THIRD AMENDMENT TO NOTE AND WARRANT PURCHASE AND SECURITY AGREEMENT
Exhibit 10.1
THIRD AMENDMENT TO NOTE AND WARRANT PURCHASE AND SECURITY AGREEMENT
This Third Amendment to Note and Warrant Purchase and Security Agreement (this “Amendment”) is entered into as of June 30, 2022, by and among NH EXPANSION CREDIT FUND HOLDINGS LP (“North Haven Expansion”), as agent (in such capacity, together with its successors or permitted assigns, “Agent”),
the Holders from time to time signatory to the NPA (as hereinafter defined), including North Haven Expansion (each, a “Holder” and collectively, the “Holders”), and SANUWAVE HEALTH, INC. a Nevada corporation (“Issuer”).
RECITALS
WHEREAS, Issuer, Agent and the Holders are parties to that certain Note and Warrant Purchase and Security Agreement dated as of August 6, 2020 (as
amended, restated, amended and restated, supplemented or otherwise modified from time to time, including but not limited to that certain Second Amendment to Note and Warrant Purchase and Security Agreement dated as of February 25, 2022 (the “Second Amendment”), the “NPA”).

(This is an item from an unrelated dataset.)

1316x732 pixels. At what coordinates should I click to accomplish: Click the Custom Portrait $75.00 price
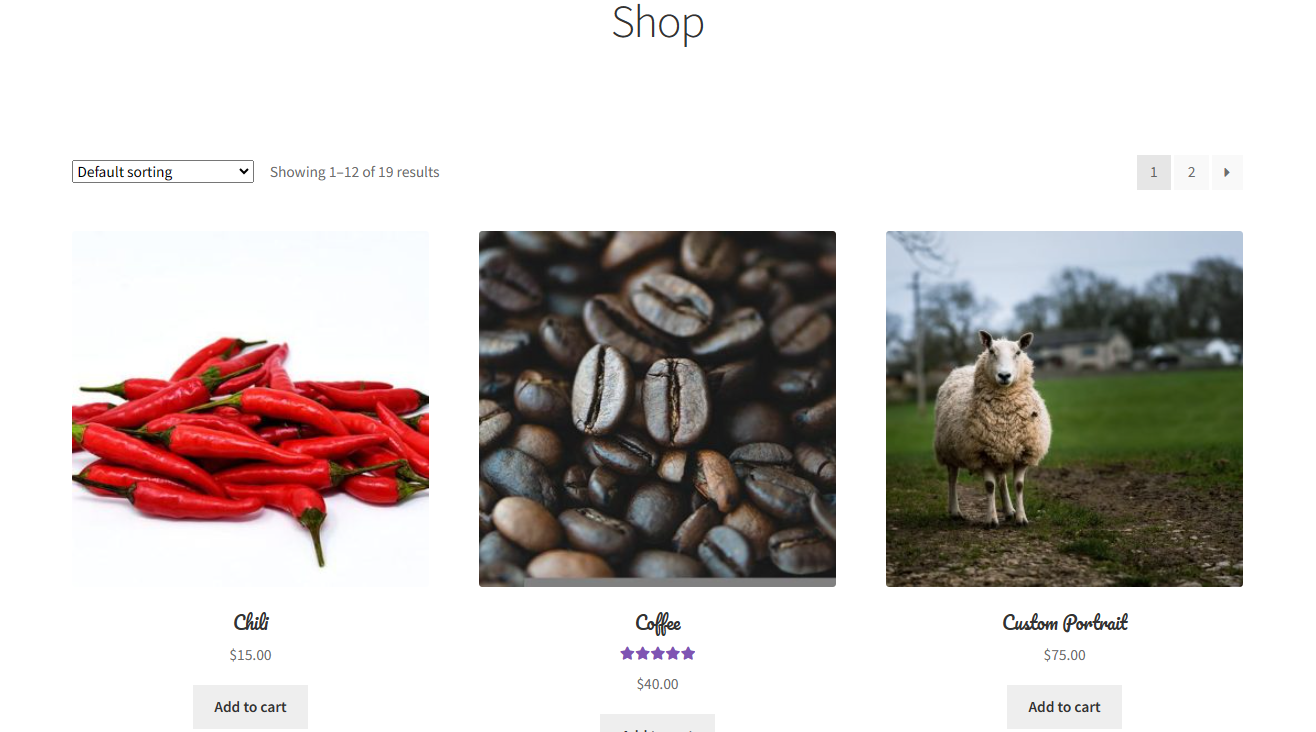point(1064,655)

WHEREAS, Issuer is in default of the NPA as described in the Second Amendment;
WHEREAS, Issuer has requested that Agent and the Holders amend the NPA (and the Second Amendment) to (i) cause the Advisor Shares to be registered on
Form S-1, and thereafter freely tradeable, no later than August 30, 2022, and (ii) cause to be filed with the Securities and Exchange Commission (“SEC”) no later than August 30, 2022, a Registration Statement on Form S-1 for the resale of the Advisor
Shares;
WHEREAS, Agent and the Holders have agreed to so amend certain provisions of the NPA and the Second Amendment, and to continue to forbear from
exercising Agent’s and the Holders’ rights and remedies during the Forbearance Period (as defined in the Second Amendment), but only to the extent in accordance with the terms, subject to the conditions and in reliance upon the representations and
warranties set forth therein and below; and
WHEREAS, all terms not otherwise defined herein and defined in the NPA shall have the same meanings herein as in the NPA.

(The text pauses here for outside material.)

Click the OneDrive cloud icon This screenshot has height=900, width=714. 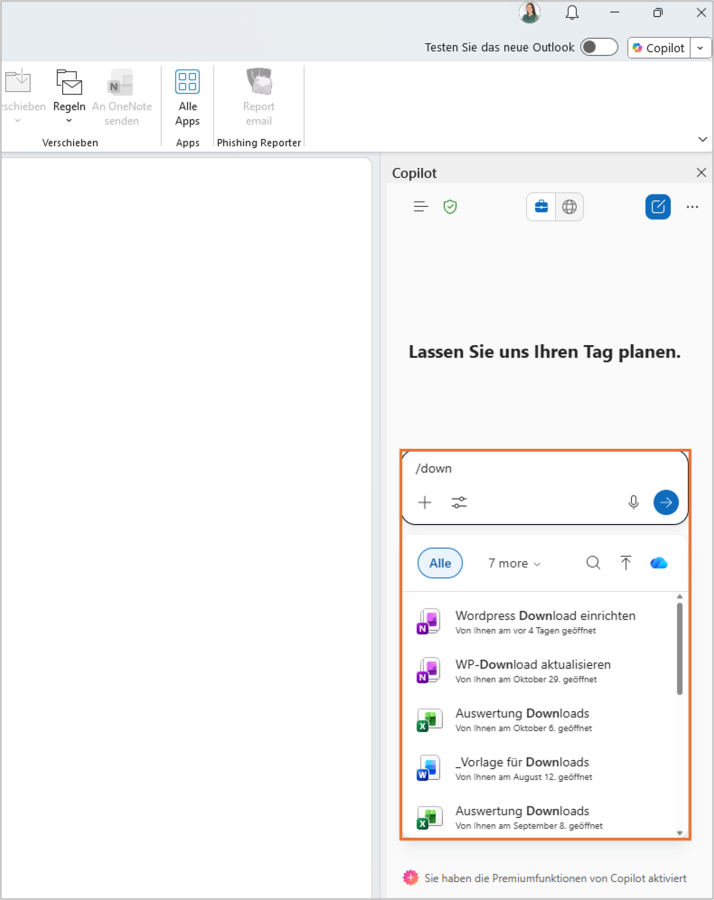(658, 563)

NOW, THEREFORE, in consideration of the foregoing recitals and other good and valuable consideration, the receipt and adequacy of which is hereby
acknowledged, and intending to be legally bound, the parties hereto hereby agree as follows:
1. The Existing Defaults, as defined in the Second
Amendment, continue uncured and unwaived. Subject to the terms of the Second Amendment and this Amendment, Agent and the Holders shall forbear from exercising their remedies arising out of the Existing Defaults from the date hereof (including, for
the avoidance of doubt, the collection in cash or payment in kind of the Default Rate on the outstanding Obligations under the NPA and the other Note Documents), until the earlier to occur of (x) the occurrence of an Event of Default after the date
hereof, at which time Agent and the Holders may exercise any and all rights available to them without notice to Issuer; or (y) August 30, 2022. Agent and the Holders do not forbear from exercising their remedies arising out of any other Events of
Default that have occurred, are continuing or may occur on or after the Second Amendment Effective Date. Issuer shall comply with all other provisions of the NPA and the other Note Documents.
2. Section
13.4 of the Second Amendment hereby is amended and restated in its entirety to read as follows:
“13.4. The Advisor Shares, by no later than
March 4, 2022; provided that Issuer shall cause the Advisor Shares to be registered on Form S-1, and thereafter freely tradeable, no later than August 30, 2022, provided that Issuer shall cause to be filed with the Securities and Exchange
Commission (“SEC”) no later than August 30, 2022, a Registration Statement on Form S-1 for the resale of the Advisor Shares, and shall use its best efforts to have the Form S-1 declared effective by the SEC as soon as possible thereafter.”
3. No course of dealing on the part of Agent or the
Holders or their respective officers, nor any failure or delay in the exercise of any right by Agent or the Holders, shall operate as a waiver thereof, and any single or partial exercise of any such right shall not preclude any later
exercise of any such right except as specially waived herein. Except as specifically waived herein, Agent’s or any Holder’s failure at any time to require strict compliance by Issuer of any provision under the NPA, shall not affect any right of Agent
or the Holders under the NPA thereafter to demand strict compliance. Any suspension or waiver of a right must be in writing signed by an officer of Agent or the Holders, as applicable.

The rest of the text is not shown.